Our Great National Parks filmed Loango National Park in Gabon, on the Atlantic coast of Central Africa; Tsingy de Bemaraha National Park in Madagascar; Yakushima National Park in Japan; Kakadu National Park in Australia; Volcanoes National Park in Rwanda; Patagonia in Chile; the Great Barrier Reef in Australia; Manuel Antonio National Park in Costa Rica; Tsavo National Park in Kenya; and Gunung Leuser National Park in Indonesia.
Three of America’s most valued wilderness areas have been recognized. Obama says of Hanauma Bay Nature Preserve in Hawaii near where he grew up. She used to joke that I had spent so much time here before I came into the world that I was so serene.”
The famed Monterey Bay National Marine Sanctuary (off the Central Coast of California) and Yellowstone National Park in Wyoming were filmed.
Yellowstone was established as the world’s first national park 150 years ago during the administration of Ulysses S. Grant. There are now over 4,000 national parks worldwide, a testament to a growing love for and dedication to conserving wild landscapes for future generations. Surprisingly, over half of them were founded within the last 50 years. “The establishment of national parks has been one of the biggest conservation success stories of the twentieth century,” Honeyborne argues.
Episodes are propelled ahead by action-packed, pulse-racing animal situations, such as mothers hunting food for their offspring and males competing for territory lordship.

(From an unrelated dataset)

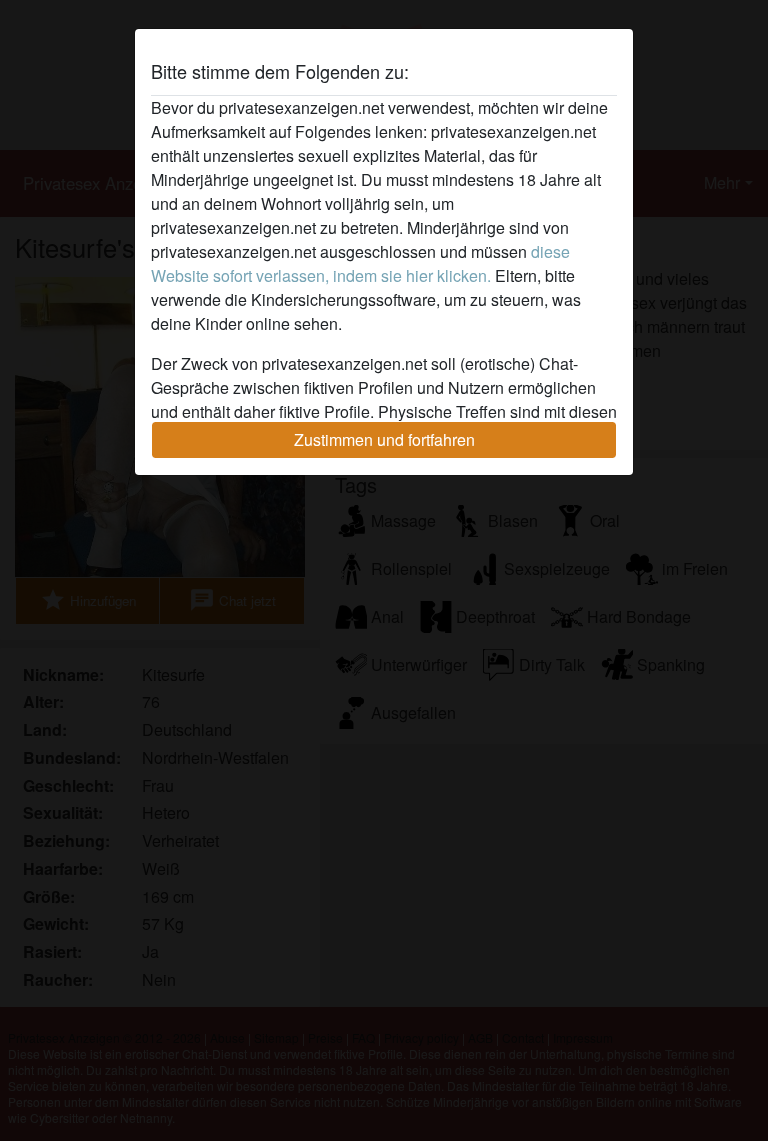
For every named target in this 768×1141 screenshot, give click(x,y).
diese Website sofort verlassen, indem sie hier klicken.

“As storytellers,” Honeyborne continues, “we attempted to… [find] methods to connect with as many people on an emotional level as possible — to engage us, make us laugh, and even help us cry.” We realize how stories like these have the potential to move people to their core.”

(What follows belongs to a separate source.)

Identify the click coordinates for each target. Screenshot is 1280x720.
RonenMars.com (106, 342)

It was made possible by a large number of dreamers and doers. More than 80 organizations, non-governmental organizations (NGOs), research centres, and vendors contributed experience and energy, including more than “400 personnel on the ground, working with local crews wherever we could,” according to Honeyborne. “This ensured that we understand the local perspective, but it also decreased our production’s carbon footprint.” Scientists, conservationists, park rangers, and wardens served as our tour guides.”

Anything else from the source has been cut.